■行政と協力する市民、しかし影の政府を準備する回路とは


 

大川千寿編、山田陽、澁谷壮紀、孫斉庸、玉置敦彦著『つながるつなげる日本政治』弘文堂

 

山田陽さま、ご恵存賜り、ありがとうございました。

 

 全体として凛とした、一本筋の通った文体で、政治と政治学の基本的な問題を説明されています。切実な関心が伝わってきます。なかなかこういうストレートに誠実な精神では書けないものです。読後感は、さわやかです。

本書の第一章と第11章、それから付録の「日本政治基本用語集」の全体を担当されたのですね。これはつまり、この共著の中心を執筆されたということでしょう。心よりお祝い申し上げます。

 戦後日本の「市民」を再検討するとき、まず安保闘争の問題にぶち当たります。安保闘争です、中間集団に属する人たちも属さない人たちも、いっしょになって国家に対抗する運動を繰り広げた。そしてベトナム反戦運動がつづきます。運動においては、大衆に埋没しないで、自律した個人として行動するという、市民の理想が掲げられました。

並行して、都道府県では、革新自治体が登場します。国家が機能しないとき、国家に対抗して進歩的な解決を模索するのは、地方行政です。その可能性が示されます。

こうした流れのなかで、「市民」というのは、国家に対抗する公共空間を築いてきた存在でした。しかしいま「市民」を語るとき、国家と協力する場面も多くなってきた。「市民」とは、必ずしも国家に対抗する存在ではないでしょう。

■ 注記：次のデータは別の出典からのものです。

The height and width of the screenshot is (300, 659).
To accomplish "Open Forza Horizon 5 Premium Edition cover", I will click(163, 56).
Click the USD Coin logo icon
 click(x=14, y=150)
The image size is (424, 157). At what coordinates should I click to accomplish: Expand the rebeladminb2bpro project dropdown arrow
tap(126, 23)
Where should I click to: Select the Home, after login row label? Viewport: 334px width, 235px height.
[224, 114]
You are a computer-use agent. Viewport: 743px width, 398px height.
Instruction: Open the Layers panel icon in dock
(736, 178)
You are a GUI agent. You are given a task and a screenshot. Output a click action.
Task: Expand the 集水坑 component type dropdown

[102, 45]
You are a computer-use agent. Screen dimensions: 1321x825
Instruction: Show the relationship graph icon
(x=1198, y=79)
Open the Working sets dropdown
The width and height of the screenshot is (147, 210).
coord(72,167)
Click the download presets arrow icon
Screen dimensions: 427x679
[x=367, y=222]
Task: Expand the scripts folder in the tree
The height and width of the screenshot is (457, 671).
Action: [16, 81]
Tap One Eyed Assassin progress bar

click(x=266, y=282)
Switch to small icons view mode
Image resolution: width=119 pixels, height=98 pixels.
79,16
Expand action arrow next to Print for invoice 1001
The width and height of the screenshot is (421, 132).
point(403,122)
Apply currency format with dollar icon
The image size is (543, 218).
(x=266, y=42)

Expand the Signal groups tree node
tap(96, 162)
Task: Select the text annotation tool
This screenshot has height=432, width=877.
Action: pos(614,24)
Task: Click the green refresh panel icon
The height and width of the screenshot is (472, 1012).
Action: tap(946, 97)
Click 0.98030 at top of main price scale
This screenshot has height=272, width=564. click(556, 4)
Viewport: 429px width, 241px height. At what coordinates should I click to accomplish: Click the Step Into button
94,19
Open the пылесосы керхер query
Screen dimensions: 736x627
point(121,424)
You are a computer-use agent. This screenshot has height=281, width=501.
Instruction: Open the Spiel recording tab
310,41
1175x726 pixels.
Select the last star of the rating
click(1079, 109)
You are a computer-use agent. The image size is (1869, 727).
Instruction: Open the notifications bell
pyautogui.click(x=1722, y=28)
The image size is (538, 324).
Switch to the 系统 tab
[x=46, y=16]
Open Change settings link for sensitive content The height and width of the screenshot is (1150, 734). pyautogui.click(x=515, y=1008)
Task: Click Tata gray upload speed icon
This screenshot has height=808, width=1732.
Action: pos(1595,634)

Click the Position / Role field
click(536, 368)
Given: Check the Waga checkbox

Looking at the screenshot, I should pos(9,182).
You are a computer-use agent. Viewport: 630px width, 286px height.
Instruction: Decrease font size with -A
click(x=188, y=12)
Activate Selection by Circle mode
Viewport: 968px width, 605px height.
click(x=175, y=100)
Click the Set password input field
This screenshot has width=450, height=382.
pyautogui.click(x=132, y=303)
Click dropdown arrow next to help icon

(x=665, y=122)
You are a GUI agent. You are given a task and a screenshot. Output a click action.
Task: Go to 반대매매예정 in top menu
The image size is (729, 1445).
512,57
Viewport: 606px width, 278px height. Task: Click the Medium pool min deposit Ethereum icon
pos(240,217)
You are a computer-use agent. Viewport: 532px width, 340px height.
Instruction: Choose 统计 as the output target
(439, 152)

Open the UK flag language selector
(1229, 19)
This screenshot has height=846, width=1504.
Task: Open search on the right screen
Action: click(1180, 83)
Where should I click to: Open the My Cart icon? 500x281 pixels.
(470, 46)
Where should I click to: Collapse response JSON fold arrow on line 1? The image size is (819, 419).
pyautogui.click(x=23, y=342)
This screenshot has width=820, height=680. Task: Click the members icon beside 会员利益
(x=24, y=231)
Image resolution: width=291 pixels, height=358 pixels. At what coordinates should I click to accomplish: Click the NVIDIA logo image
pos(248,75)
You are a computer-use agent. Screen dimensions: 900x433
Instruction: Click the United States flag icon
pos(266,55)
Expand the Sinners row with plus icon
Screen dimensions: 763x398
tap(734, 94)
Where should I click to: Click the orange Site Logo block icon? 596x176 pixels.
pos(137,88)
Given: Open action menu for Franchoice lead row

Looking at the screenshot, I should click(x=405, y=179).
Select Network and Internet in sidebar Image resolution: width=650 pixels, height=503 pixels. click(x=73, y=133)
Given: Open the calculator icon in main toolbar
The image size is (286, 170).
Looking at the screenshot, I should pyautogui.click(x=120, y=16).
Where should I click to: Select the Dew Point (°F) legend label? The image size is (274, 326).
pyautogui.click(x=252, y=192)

考えるべきテーマは、おそらく国家の政策に影響を与える市民の運動です。たんに反対するのではなく、行政サイドといっしょに議論を積み上げて、それからアイディアを提起していく。そういう市民は、どういう回路から生まれるのでしょう。ミニ・パブリクスを爆発的に増大させれば、その可能性が生まれるでしょうか。

もう一つ、政策ブレインのような集団は、これまで「影の政府」というアイディアで語られてきました。野党がもう一つの政府をシミュレーションするという、実験的な制度を組み込むというアイディアです。これを実現することは、民主政治にとって重要ですね。ただ、どのようにすればいいのか。

ありうる一つの考え方は、二大政党制の実質化です。しかしこれは、いかにして可能なのか。これからも議論にお付き合いいただけると幸いです。